### Records supplied
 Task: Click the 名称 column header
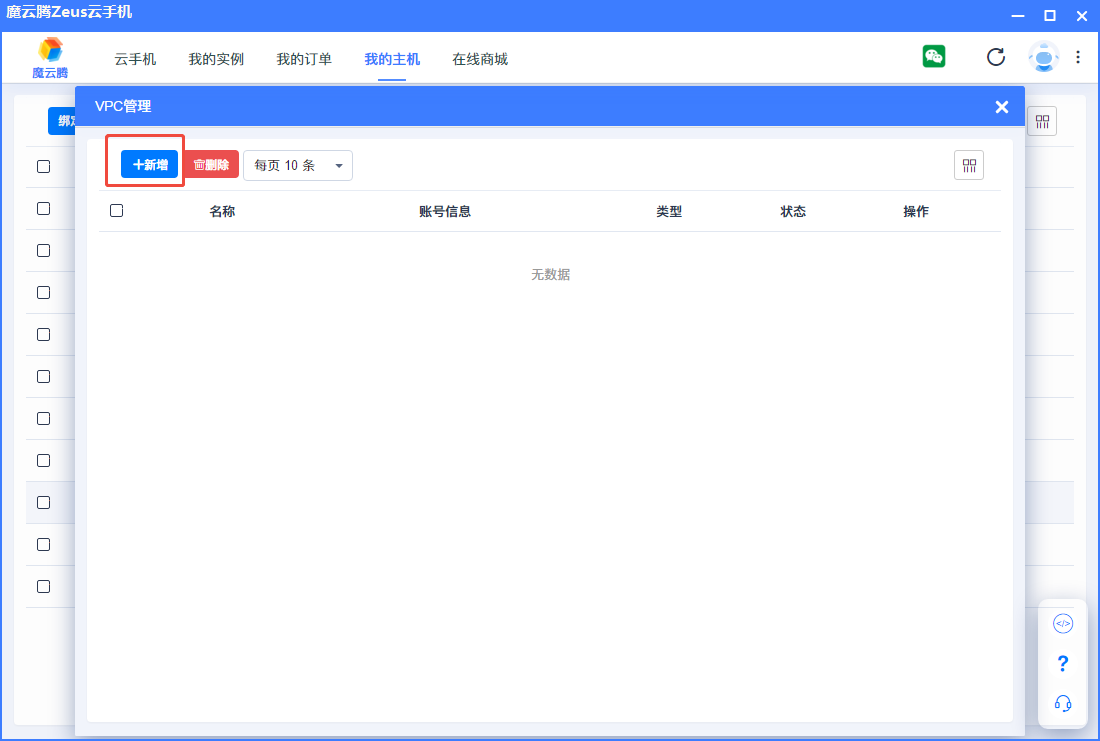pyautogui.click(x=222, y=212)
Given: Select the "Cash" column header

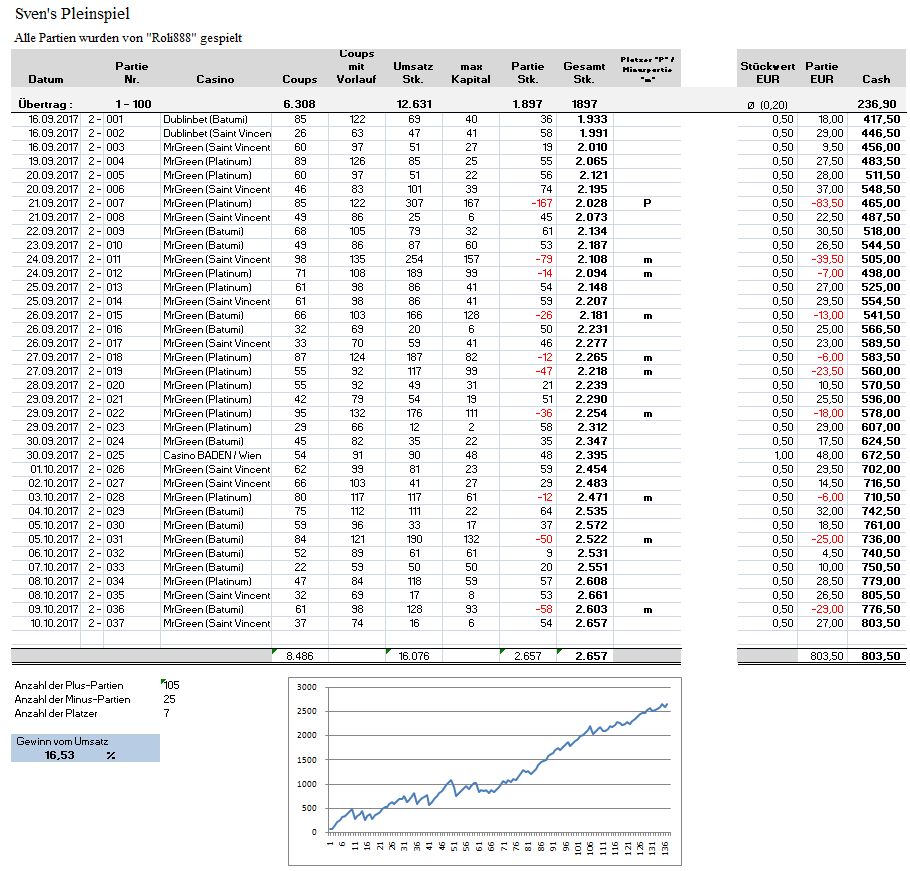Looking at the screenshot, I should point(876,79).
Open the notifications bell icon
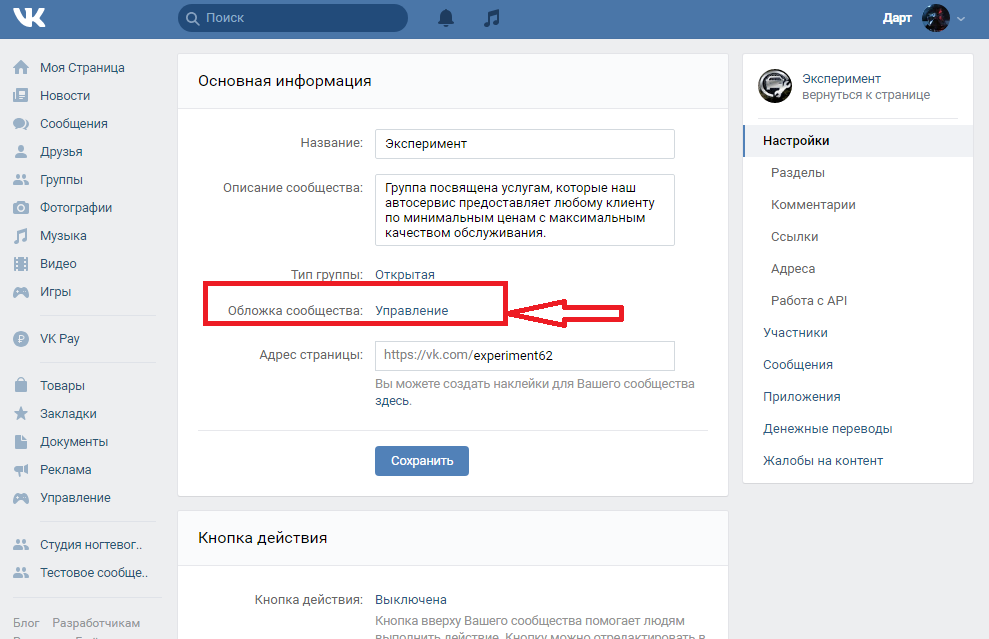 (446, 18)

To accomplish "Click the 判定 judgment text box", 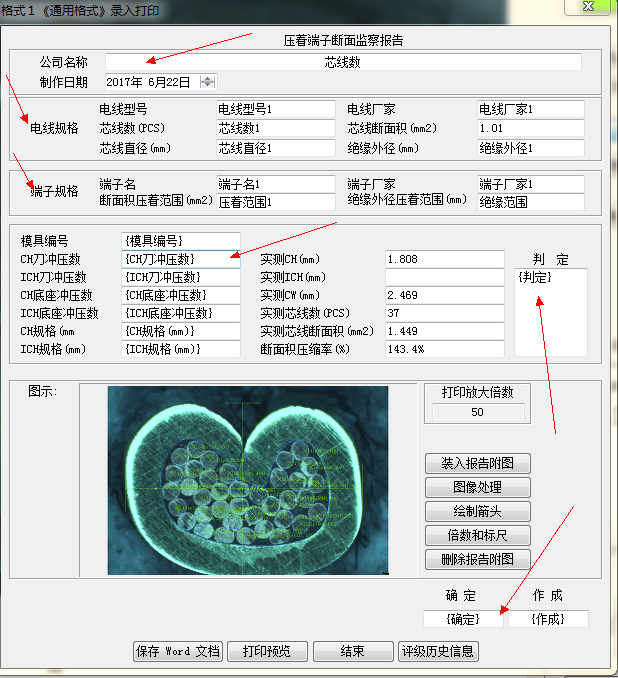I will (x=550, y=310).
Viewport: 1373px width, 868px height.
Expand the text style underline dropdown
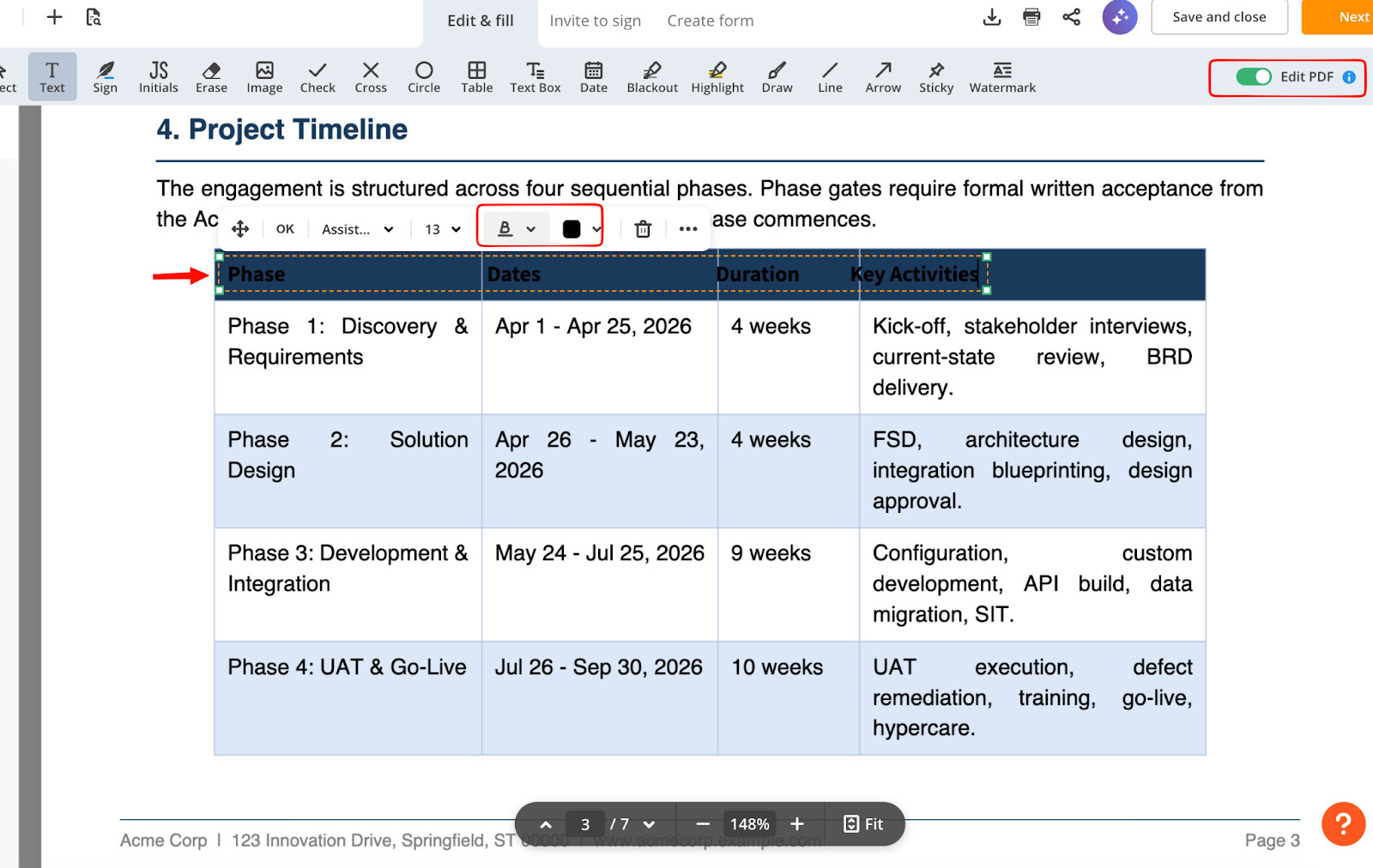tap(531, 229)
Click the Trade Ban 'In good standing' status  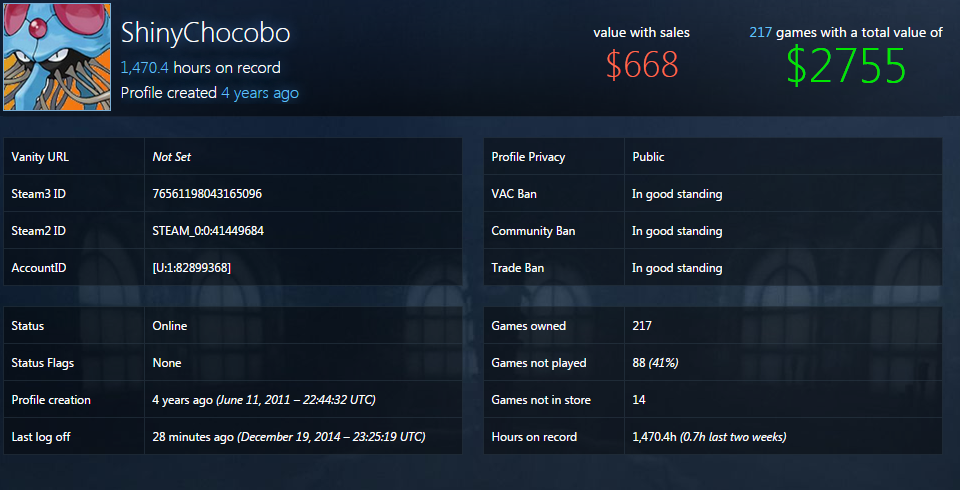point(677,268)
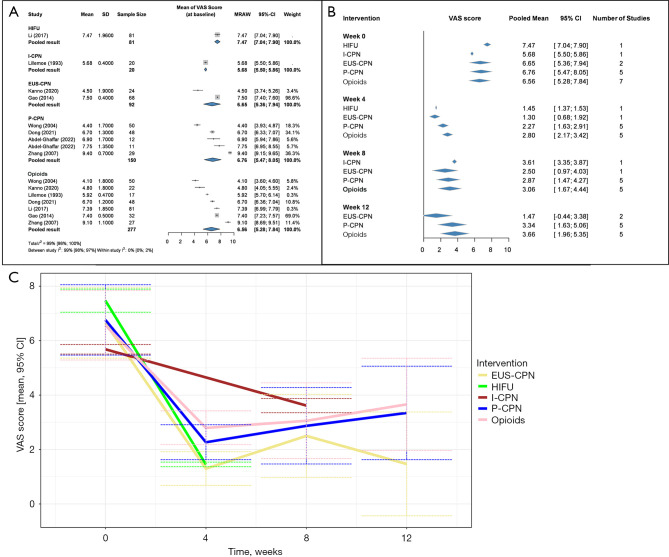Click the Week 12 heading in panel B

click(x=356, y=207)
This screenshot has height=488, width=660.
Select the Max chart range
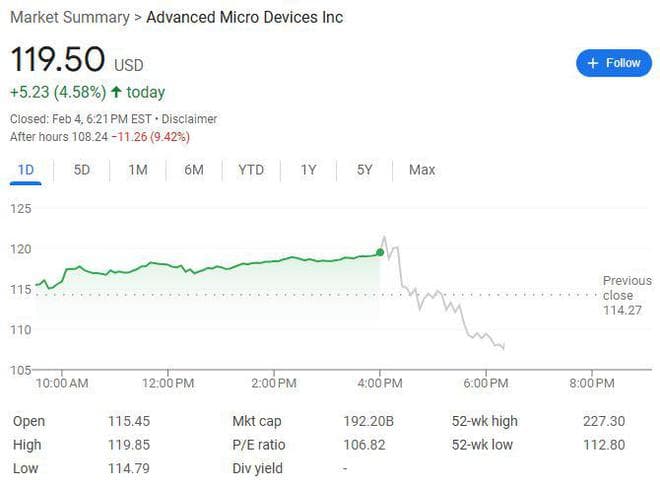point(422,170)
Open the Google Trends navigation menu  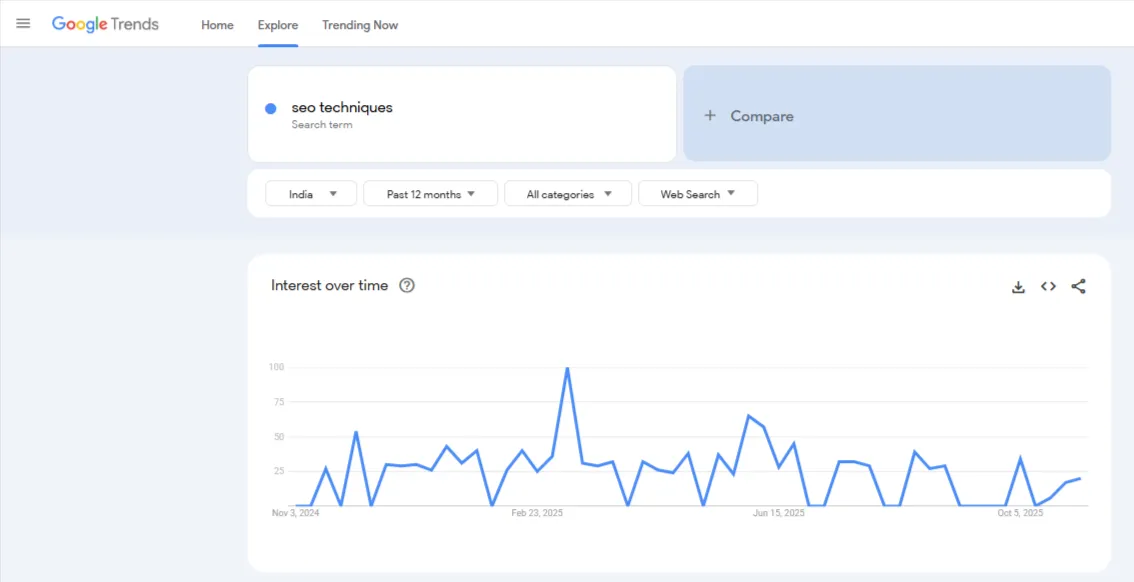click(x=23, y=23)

### Aim of the exercise
The lines to copy are those in the listing that contain the word "width".

### Written solution
Viewport: 1373px width, 868px height.
This screenshot has height=488, width=660.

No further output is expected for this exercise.